Could you transcribe the whole listing, keeping every line exactly the same?

#### [INPUT MATERIAL]
§ §

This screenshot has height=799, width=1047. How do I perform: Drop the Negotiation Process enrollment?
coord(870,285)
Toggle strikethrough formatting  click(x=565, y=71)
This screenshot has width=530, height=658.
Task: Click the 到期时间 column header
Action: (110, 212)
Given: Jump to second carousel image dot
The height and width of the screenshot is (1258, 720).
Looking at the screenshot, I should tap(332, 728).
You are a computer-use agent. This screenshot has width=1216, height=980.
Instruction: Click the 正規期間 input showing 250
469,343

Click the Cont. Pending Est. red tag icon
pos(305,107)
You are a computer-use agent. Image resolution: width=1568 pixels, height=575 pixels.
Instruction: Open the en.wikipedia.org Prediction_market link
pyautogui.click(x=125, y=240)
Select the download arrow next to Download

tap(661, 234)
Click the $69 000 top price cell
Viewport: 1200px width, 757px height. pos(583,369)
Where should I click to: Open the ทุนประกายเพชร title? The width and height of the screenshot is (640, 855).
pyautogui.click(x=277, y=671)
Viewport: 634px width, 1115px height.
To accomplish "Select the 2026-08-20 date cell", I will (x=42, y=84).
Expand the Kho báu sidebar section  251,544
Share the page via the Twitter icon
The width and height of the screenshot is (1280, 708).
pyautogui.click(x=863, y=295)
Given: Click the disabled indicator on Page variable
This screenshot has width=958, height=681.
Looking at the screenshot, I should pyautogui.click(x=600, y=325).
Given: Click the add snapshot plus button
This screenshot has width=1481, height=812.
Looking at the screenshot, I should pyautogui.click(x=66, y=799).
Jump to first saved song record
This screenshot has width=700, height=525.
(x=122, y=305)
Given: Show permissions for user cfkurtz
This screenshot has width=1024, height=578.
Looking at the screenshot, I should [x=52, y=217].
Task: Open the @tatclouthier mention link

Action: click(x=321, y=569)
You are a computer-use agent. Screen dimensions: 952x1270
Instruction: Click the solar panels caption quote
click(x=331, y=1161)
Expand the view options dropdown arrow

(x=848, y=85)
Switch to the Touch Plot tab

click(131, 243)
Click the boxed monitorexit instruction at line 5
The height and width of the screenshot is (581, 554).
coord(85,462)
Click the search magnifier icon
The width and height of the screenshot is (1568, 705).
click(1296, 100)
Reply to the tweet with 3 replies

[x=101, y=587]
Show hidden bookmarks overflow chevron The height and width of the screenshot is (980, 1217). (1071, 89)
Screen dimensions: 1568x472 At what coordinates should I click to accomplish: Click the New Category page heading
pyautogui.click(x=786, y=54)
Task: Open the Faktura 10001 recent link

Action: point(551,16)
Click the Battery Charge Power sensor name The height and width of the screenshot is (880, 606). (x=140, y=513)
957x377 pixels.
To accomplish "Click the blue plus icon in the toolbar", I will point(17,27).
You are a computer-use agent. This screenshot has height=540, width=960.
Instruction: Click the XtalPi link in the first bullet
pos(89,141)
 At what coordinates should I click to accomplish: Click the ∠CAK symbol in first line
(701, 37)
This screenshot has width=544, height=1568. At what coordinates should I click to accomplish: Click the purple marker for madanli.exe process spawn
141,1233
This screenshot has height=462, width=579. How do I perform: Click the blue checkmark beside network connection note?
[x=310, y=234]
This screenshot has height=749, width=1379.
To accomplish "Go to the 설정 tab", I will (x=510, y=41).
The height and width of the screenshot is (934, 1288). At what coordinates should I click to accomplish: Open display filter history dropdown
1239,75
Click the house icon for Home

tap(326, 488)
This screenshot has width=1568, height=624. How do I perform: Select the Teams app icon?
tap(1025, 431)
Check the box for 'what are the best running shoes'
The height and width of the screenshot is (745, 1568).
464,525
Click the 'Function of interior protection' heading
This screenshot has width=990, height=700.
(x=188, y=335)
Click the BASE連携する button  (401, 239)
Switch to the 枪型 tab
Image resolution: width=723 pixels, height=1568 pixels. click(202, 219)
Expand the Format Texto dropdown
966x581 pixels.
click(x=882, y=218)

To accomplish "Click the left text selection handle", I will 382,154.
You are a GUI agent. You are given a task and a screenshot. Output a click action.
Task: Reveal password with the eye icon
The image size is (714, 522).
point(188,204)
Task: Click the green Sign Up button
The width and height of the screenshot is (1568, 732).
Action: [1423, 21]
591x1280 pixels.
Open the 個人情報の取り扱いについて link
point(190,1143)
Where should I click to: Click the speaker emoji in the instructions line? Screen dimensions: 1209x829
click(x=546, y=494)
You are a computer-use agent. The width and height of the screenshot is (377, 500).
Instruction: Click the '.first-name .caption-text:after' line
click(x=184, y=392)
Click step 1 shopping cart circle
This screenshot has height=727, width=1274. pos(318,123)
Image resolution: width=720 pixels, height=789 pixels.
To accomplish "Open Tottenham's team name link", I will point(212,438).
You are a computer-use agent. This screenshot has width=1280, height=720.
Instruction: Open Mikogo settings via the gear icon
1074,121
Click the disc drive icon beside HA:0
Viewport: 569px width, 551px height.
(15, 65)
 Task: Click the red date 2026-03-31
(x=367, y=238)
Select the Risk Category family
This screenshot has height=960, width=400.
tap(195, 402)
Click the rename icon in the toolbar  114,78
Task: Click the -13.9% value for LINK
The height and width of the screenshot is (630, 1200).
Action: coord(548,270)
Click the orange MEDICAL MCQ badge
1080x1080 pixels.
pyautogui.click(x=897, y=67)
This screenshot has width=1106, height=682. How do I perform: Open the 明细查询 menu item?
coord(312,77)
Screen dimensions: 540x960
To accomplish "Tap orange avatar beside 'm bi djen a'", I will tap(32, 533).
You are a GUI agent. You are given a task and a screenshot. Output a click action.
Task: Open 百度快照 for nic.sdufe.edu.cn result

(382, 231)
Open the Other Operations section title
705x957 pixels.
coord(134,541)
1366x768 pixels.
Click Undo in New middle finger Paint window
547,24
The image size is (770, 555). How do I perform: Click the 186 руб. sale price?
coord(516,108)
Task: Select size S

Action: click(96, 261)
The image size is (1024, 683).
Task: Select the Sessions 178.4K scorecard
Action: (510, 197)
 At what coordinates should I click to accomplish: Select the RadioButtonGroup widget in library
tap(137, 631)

§ §

#### [WRITTEN SOLUTION]
This screenshot has height=799, width=1047. How do I perform: Drop the Negotiation Process enrollment?
coord(870,285)
Toggle strikethrough formatting  click(x=565, y=71)
This screenshot has width=530, height=658.
Task: Click the 到期时间 column header
Action: (110, 212)
Given: Jump to second carousel image dot
The height and width of the screenshot is (1258, 720).
Looking at the screenshot, I should tap(332, 728).
You are a computer-use agent. This screenshot has width=1216, height=980.
Instruction: Click the 正規期間 input showing 250
469,343

Click the Cont. Pending Est. red tag icon
pos(305,107)
You are a computer-use agent. Image resolution: width=1568 pixels, height=575 pixels.
Instruction: Open the en.wikipedia.org Prediction_market link
pyautogui.click(x=125, y=240)
Select the download arrow next to Download

tap(661, 234)
Click the $69 000 top price cell
Viewport: 1200px width, 757px height. pos(583,369)
Where should I click to: Open the ทุนประกายเพชร title? The width and height of the screenshot is (640, 855).
pyautogui.click(x=277, y=671)
Viewport: 634px width, 1115px height.
To accomplish "Select the 2026-08-20 date cell", I will (x=42, y=84).
Expand the Kho báu sidebar section  251,544
Share the page via the Twitter icon
The width and height of the screenshot is (1280, 708).
pyautogui.click(x=863, y=295)
Given: Click the disabled indicator on Page variable
This screenshot has width=958, height=681.
Looking at the screenshot, I should pyautogui.click(x=600, y=325).
Given: Click the add snapshot plus button
This screenshot has width=1481, height=812.
Looking at the screenshot, I should pyautogui.click(x=66, y=799).
Jump to first saved song record
This screenshot has width=700, height=525.
(x=122, y=305)
Given: Show permissions for user cfkurtz
This screenshot has width=1024, height=578.
Looking at the screenshot, I should [x=52, y=217].
Task: Open the @tatclouthier mention link

Action: click(x=321, y=569)
You are a computer-use agent. Screen dimensions: 952x1270
Instruction: Click the solar panels caption quote
click(x=331, y=1161)
Expand the view options dropdown arrow

(x=848, y=85)
Switch to the Touch Plot tab

click(131, 243)
Click the boxed monitorexit instruction at line 5
The height and width of the screenshot is (581, 554).
coord(85,462)
Click the search magnifier icon
The width and height of the screenshot is (1568, 705).
click(1296, 100)
Reply to the tweet with 3 replies

[x=101, y=587]
Show hidden bookmarks overflow chevron The height and width of the screenshot is (980, 1217). (1071, 89)
Screen dimensions: 1568x472 At what coordinates should I click to accomplish: Click the New Category page heading
pyautogui.click(x=786, y=54)
Task: Open the Faktura 10001 recent link

Action: point(551,16)
Click the Battery Charge Power sensor name The height and width of the screenshot is (880, 606). (x=140, y=513)
957x377 pixels.
To accomplish "Click the blue plus icon in the toolbar", I will point(17,27).
You are a computer-use agent. This screenshot has height=540, width=960.
Instruction: Click the XtalPi link in the first bullet
pos(89,141)
 At what coordinates should I click to accomplish: Click the ∠CAK symbol in first line
(701, 37)
This screenshot has width=544, height=1568. At what coordinates should I click to accomplish: Click the purple marker for madanli.exe process spawn
141,1233
This screenshot has height=462, width=579. How do I perform: Click the blue checkmark beside network connection note?
[x=310, y=234]
This screenshot has height=749, width=1379.
To accomplish "Go to the 설정 tab", I will (x=510, y=41).
The height and width of the screenshot is (934, 1288). At what coordinates should I click to accomplish: Open display filter history dropdown
1239,75
Click the house icon for Home

tap(326, 488)
This screenshot has width=1568, height=624. How do I perform: Select the Teams app icon?
tap(1025, 431)
Check the box for 'what are the best running shoes'
The height and width of the screenshot is (745, 1568).
464,525
Click the 'Function of interior protection' heading
This screenshot has width=990, height=700.
(x=188, y=335)
Click the BASE連携する button  (401, 239)
Switch to the 枪型 tab
Image resolution: width=723 pixels, height=1568 pixels. click(202, 219)
Expand the Format Texto dropdown
966x581 pixels.
click(x=882, y=218)

To accomplish "Click the left text selection handle", I will 382,154.
You are a GUI agent. You are given a task and a screenshot. Output a click action.
Task: Reveal password with the eye icon
The image size is (714, 522).
point(188,204)
Task: Click the green Sign Up button
The width and height of the screenshot is (1568, 732).
Action: [1423, 21]
591x1280 pixels.
Open the 個人情報の取り扱いについて link
point(190,1143)
Where should I click to: Click the speaker emoji in the instructions line? Screen dimensions: 1209x829
click(x=546, y=494)
You are a computer-use agent. The width and height of the screenshot is (377, 500).
Instruction: Click the '.first-name .caption-text:after' line
click(x=184, y=392)
Click step 1 shopping cart circle
This screenshot has height=727, width=1274. pos(318,123)
Image resolution: width=720 pixels, height=789 pixels.
To accomplish "Open Tottenham's team name link", I will point(212,438).
You are a computer-use agent. This screenshot has width=1280, height=720.
Instruction: Open Mikogo settings via the gear icon
1074,121
Click the disc drive icon beside HA:0
Viewport: 569px width, 551px height.
(15, 65)
 Task: Click the red date 2026-03-31
(x=367, y=238)
Select the Risk Category family
This screenshot has height=960, width=400.
tap(195, 402)
Click the rename icon in the toolbar  114,78
Task: Click the -13.9% value for LINK
The height and width of the screenshot is (630, 1200).
Action: coord(548,270)
Click the orange MEDICAL MCQ badge
1080x1080 pixels.
pyautogui.click(x=897, y=67)
This screenshot has width=1106, height=682. How do I perform: Open the 明细查询 menu item?
coord(312,77)
Screen dimensions: 540x960
To accomplish "Tap orange avatar beside 'm bi djen a'", I will tap(32, 533).
You are a GUI agent. You are given a task and a screenshot. Output a click action.
Task: Open 百度快照 for nic.sdufe.edu.cn result

(382, 231)
Open the Other Operations section title
705x957 pixels.
coord(134,541)
1366x768 pixels.
Click Undo in New middle finger Paint window
547,24
The image size is (770, 555). How do I perform: Click the 186 руб. sale price?
coord(516,108)
Task: Select size S

Action: click(96, 261)
The image size is (1024, 683).
Task: Select the Sessions 178.4K scorecard
Action: (510, 197)
 At what coordinates should I click to accomplish: Select the RadioButtonGroup widget in library
tap(137, 631)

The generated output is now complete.